### Data for processing
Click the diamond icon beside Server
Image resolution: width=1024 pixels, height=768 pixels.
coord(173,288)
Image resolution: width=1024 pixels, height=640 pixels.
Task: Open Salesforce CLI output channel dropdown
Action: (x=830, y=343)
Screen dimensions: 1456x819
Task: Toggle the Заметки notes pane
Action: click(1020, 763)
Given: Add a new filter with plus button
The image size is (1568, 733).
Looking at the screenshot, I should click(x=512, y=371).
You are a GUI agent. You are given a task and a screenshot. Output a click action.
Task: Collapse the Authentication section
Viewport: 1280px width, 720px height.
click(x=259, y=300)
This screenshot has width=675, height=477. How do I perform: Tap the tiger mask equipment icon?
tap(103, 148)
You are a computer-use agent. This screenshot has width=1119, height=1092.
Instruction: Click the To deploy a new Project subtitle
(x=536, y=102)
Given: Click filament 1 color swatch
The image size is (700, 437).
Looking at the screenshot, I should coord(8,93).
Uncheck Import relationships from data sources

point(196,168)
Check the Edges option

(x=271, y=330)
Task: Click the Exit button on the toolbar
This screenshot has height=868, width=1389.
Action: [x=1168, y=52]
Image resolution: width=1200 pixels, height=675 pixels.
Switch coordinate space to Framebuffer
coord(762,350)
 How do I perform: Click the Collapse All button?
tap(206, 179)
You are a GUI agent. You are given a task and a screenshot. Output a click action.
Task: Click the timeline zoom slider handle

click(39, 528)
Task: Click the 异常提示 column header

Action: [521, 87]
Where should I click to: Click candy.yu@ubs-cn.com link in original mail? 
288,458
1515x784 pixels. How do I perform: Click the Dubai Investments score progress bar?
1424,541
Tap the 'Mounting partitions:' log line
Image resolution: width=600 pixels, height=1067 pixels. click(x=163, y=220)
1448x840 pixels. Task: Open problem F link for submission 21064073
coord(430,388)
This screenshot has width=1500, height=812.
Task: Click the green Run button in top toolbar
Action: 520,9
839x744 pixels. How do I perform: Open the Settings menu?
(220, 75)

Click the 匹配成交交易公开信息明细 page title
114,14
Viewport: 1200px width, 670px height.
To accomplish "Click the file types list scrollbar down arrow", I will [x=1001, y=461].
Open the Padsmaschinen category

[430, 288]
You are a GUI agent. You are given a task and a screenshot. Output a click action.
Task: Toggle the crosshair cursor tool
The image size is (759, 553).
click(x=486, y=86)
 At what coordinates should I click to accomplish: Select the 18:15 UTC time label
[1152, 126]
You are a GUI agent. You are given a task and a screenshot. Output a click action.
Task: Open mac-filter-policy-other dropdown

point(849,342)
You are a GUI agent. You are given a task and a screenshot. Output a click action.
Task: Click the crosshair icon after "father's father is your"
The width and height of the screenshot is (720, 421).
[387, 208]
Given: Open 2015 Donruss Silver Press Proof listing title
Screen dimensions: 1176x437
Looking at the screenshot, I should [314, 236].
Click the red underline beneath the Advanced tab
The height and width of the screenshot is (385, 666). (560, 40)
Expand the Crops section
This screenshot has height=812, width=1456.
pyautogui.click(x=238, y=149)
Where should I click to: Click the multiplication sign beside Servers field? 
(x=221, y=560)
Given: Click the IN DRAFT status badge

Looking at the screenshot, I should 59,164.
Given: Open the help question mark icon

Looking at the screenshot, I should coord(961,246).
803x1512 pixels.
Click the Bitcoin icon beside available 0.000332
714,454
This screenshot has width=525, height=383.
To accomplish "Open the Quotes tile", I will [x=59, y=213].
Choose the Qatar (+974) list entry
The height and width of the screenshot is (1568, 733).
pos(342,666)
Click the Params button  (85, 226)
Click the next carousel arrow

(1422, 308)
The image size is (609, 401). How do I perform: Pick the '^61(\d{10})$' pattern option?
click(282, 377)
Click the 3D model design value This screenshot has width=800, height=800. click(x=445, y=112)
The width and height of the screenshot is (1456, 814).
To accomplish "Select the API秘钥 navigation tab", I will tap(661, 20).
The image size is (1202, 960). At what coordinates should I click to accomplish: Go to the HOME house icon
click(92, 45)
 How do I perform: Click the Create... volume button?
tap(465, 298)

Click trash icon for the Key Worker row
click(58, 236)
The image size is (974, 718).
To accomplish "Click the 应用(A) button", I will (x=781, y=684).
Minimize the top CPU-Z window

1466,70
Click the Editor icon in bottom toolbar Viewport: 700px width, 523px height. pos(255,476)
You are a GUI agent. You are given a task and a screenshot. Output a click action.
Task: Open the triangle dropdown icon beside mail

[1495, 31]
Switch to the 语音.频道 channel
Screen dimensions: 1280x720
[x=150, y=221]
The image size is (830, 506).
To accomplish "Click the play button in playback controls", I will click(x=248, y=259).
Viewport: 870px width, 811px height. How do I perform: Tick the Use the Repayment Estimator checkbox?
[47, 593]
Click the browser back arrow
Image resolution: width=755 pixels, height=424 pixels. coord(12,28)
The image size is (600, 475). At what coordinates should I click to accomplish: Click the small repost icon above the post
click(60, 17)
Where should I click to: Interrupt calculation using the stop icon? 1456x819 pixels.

### Written instruction
Please reproduce all of the rows above exactly, line for line, with nothing added or left out.

### Solved exercise
Click the diamond icon beside Server
Image resolution: width=1024 pixels, height=768 pixels.
coord(173,288)
Image resolution: width=1024 pixels, height=640 pixels.
Task: Open Salesforce CLI output channel dropdown
Action: (x=830, y=343)
Screen dimensions: 1456x819
Task: Toggle the Заметки notes pane
Action: click(1020, 763)
Given: Add a new filter with plus button
The image size is (1568, 733).
Looking at the screenshot, I should click(x=512, y=371).
You are a GUI agent. You are given a task and a screenshot. Output a click action.
Task: Collapse the Authentication section
Viewport: 1280px width, 720px height.
click(x=259, y=300)
This screenshot has width=675, height=477. How do I perform: Tap the tiger mask equipment icon?
tap(103, 148)
You are a computer-use agent. This screenshot has width=1119, height=1092.
Instruction: Click the To deploy a new Project subtitle
(x=536, y=102)
Given: Click filament 1 color swatch
The image size is (700, 437).
Looking at the screenshot, I should coord(8,93).
Uncheck Import relationships from data sources

point(196,168)
Check the Edges option

(x=271, y=330)
Task: Click the Exit button on the toolbar
This screenshot has height=868, width=1389.
Action: [x=1168, y=52]
Image resolution: width=1200 pixels, height=675 pixels.
Switch coordinate space to Framebuffer
coord(762,350)
 How do I perform: Click the Collapse All button?
tap(206, 179)
You are a GUI agent. You are given a task and a screenshot. Output a click action.
Task: Click the timeline zoom slider handle

click(39, 528)
Task: Click the 异常提示 column header

Action: [521, 87]
Where should I click to: Click candy.yu@ubs-cn.com link in original mail? 
288,458
1515x784 pixels. How do I perform: Click the Dubai Investments score progress bar?
1424,541
Tap the 'Mounting partitions:' log line
Image resolution: width=600 pixels, height=1067 pixels. click(x=163, y=220)
1448x840 pixels. Task: Open problem F link for submission 21064073
coord(430,388)
This screenshot has width=1500, height=812.
Task: Click the green Run button in top toolbar
Action: 520,9
839x744 pixels. How do I perform: Open the Settings menu?
(220, 75)

Click the 匹配成交交易公开信息明细 page title
114,14
Viewport: 1200px width, 670px height.
To accomplish "Click the file types list scrollbar down arrow", I will [x=1001, y=461].
Open the Padsmaschinen category

[430, 288]
You are a GUI agent. You are given a task and a screenshot. Output a click action.
Task: Toggle the crosshair cursor tool
The image size is (759, 553).
click(x=486, y=86)
 At what coordinates should I click to accomplish: Select the 18:15 UTC time label
[1152, 126]
You are a GUI agent. You are given a task and a screenshot. Output a click action.
Task: Open mac-filter-policy-other dropdown

point(849,342)
You are a GUI agent. You are given a task and a screenshot. Output a click action.
Task: Click the crosshair icon after "father's father is your"
The width and height of the screenshot is (720, 421).
[387, 208]
Given: Open 2015 Donruss Silver Press Proof listing title
Screen dimensions: 1176x437
Looking at the screenshot, I should [314, 236].
Click the red underline beneath the Advanced tab
The height and width of the screenshot is (385, 666). (560, 40)
Expand the Crops section
This screenshot has height=812, width=1456.
pyautogui.click(x=238, y=149)
Where should I click to: Click the multiplication sign beside Servers field? 
(x=221, y=560)
Given: Click the IN DRAFT status badge

Looking at the screenshot, I should 59,164.
Given: Open the help question mark icon

Looking at the screenshot, I should coord(961,246).
803x1512 pixels.
Click the Bitcoin icon beside available 0.000332
714,454
This screenshot has width=525, height=383.
To accomplish "Open the Quotes tile", I will [x=59, y=213].
Choose the Qatar (+974) list entry
The height and width of the screenshot is (1568, 733).
pos(342,666)
Click the Params button  (85, 226)
Click the next carousel arrow

(1422, 308)
The image size is (609, 401). How do I perform: Pick the '^61(\d{10})$' pattern option?
click(282, 377)
Click the 3D model design value This screenshot has width=800, height=800. click(x=445, y=112)
The width and height of the screenshot is (1456, 814).
To accomplish "Select the API秘钥 navigation tab", I will tap(661, 20).
The image size is (1202, 960). At what coordinates should I click to accomplish: Go to the HOME house icon
click(92, 45)
 How do I perform: Click the Create... volume button?
tap(465, 298)

Click trash icon for the Key Worker row
click(58, 236)
The image size is (974, 718).
To accomplish "Click the 应用(A) button", I will (x=781, y=684).
Minimize the top CPU-Z window

1466,70
Click the Editor icon in bottom toolbar Viewport: 700px width, 523px height. pos(255,476)
You are a GUI agent. You are given a task and a screenshot. Output a click action.
Task: Open the triangle dropdown icon beside mail

[1495, 31]
Switch to the 语音.频道 channel
Screen dimensions: 1280x720
[x=150, y=221]
The image size is (830, 506).
To accomplish "Click the play button in playback controls", I will click(x=248, y=259).
Viewport: 870px width, 811px height. How do I perform: Tick the Use the Repayment Estimator checkbox?
[47, 593]
Click the browser back arrow
Image resolution: width=755 pixels, height=424 pixels. coord(12,28)
The image size is (600, 475). At what coordinates should I click to accomplish: Click the small repost icon above the post
click(60, 17)
Where should I click to: Interrupt calculation using the stop icon? 1456x819 pixels.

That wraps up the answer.